Primary school teacher Oliver Quinlan has written a great post about giving his eight-year-old students a half an hour of 'independence time' at the start of the day, to pursue whatever they want. His school gets a lot of visitors, here's what happened when one came in:
One day in particular a visiting teacher had been talking to one boy about the 3D buildings he was designing using Google Sketchup, she was visibly amazed by the quality of his work, but stepping back and seeing a whole class doing totally different things she asked the question;
“How do you make sure they don’t just work on the same thing every day?”
My answer? “I don’t.”. Of course I engaged with what they were doing, of course I tried to make sure they were challenging themselves and pushing their projects forward, but what I didn’t do was artificially stop something they were engaged in order to make sure they got some enforced ‘variety’.

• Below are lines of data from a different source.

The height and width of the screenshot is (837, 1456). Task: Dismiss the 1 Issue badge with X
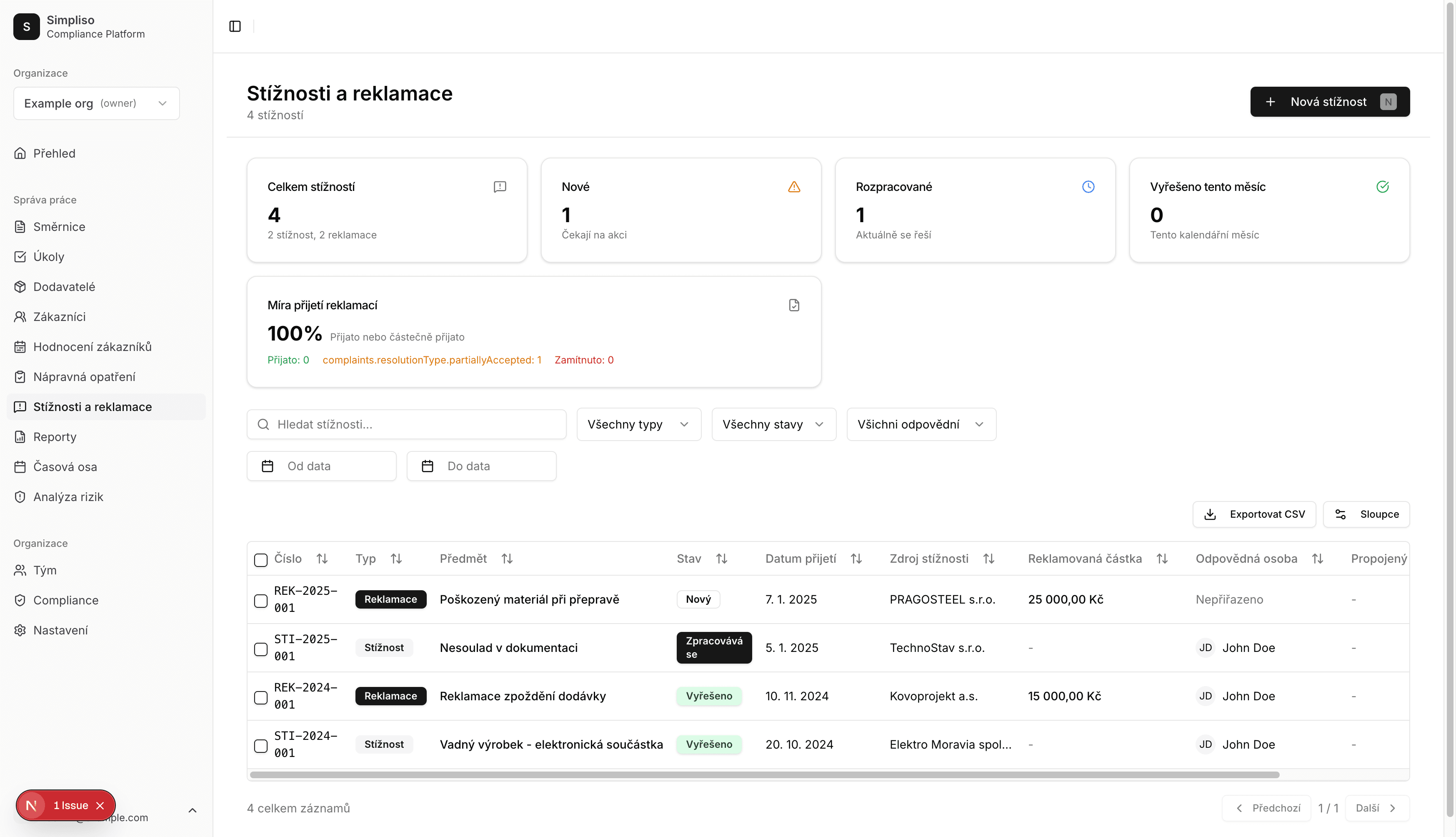[x=100, y=805]
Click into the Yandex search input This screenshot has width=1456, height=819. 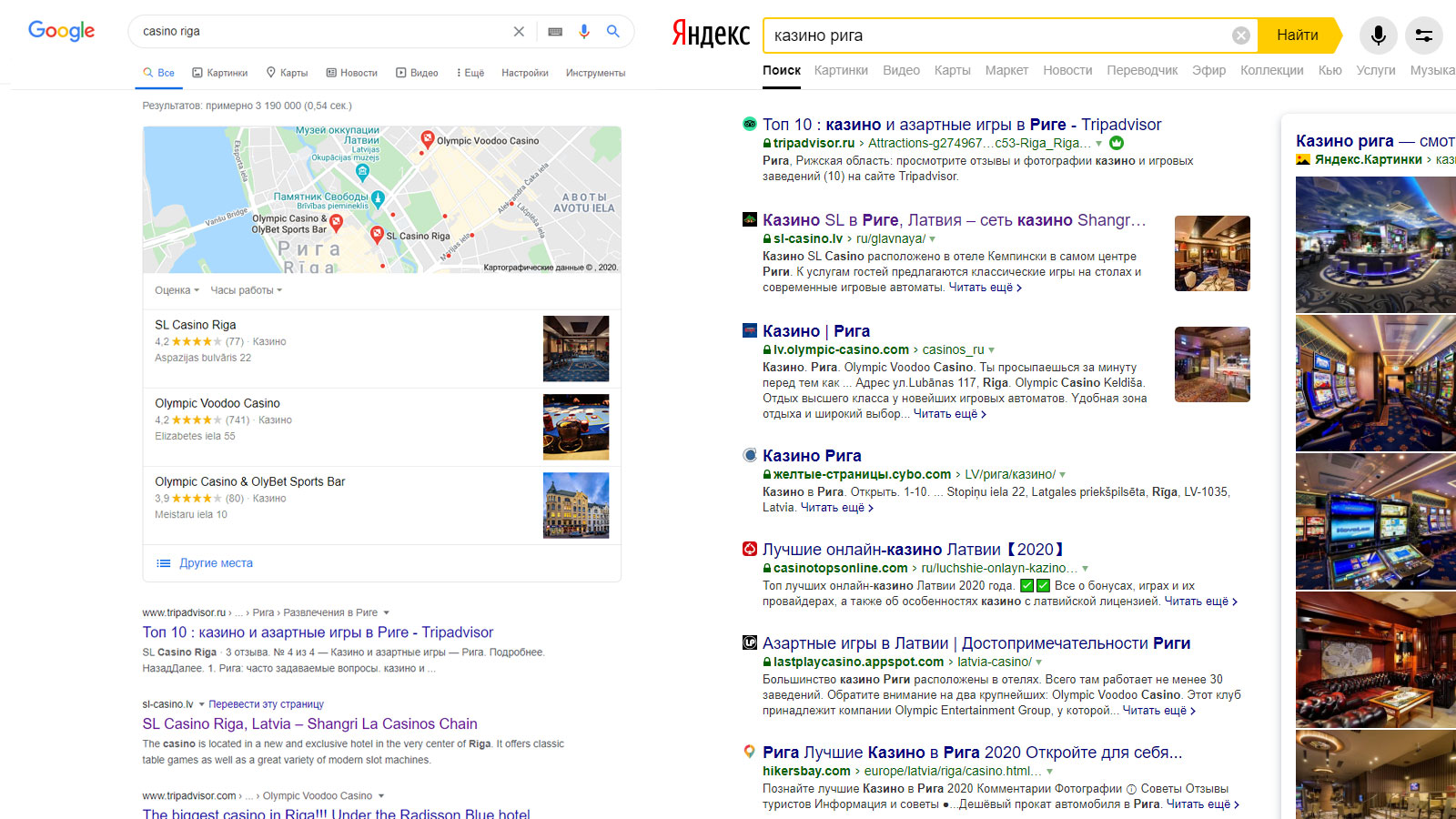click(992, 35)
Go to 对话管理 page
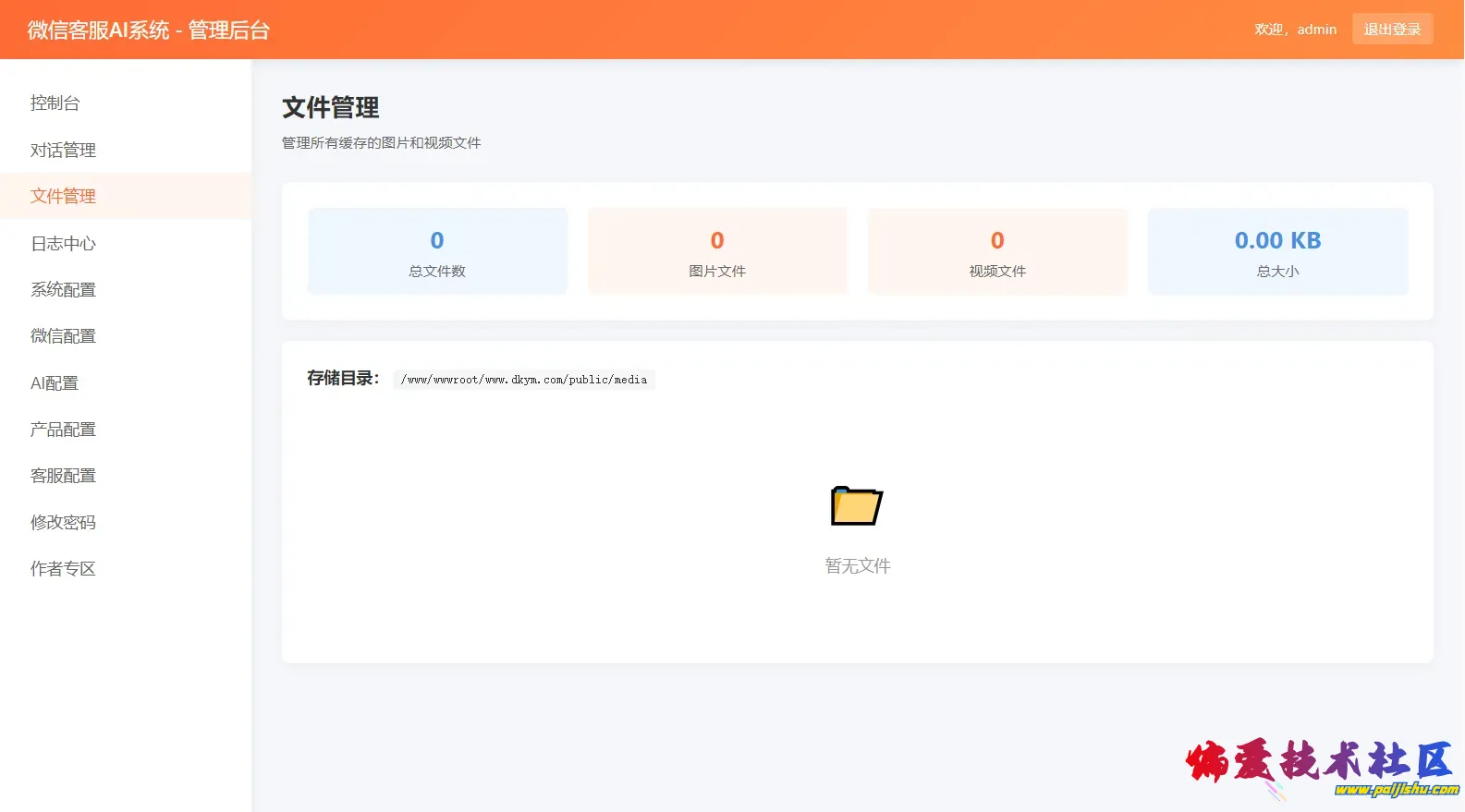Viewport: 1465px width, 812px height. [x=63, y=150]
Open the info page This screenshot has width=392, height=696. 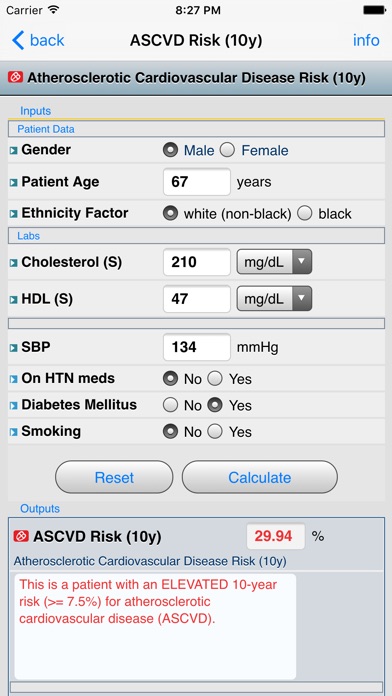coord(366,40)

The boy she was so impressed with spent at least 3 independence sessions a week developing building designs using Sketch Up, not for one week, or a even term, but for the whole year. He didn’t get a wide variety of experience in his ‘Independence Time’, but what he did get was the chance to nurture a talent and an interest to a level which astounded the adults who visited our class.
I read this in the midst of working on the project-based learning guide, and it really resonates with the work I've been doing.
In particular, I find it so interesting that so many of us instinctively recoil at the thought of students 'doing the same thing every day' because it's what they're excited about. That's how people become experts!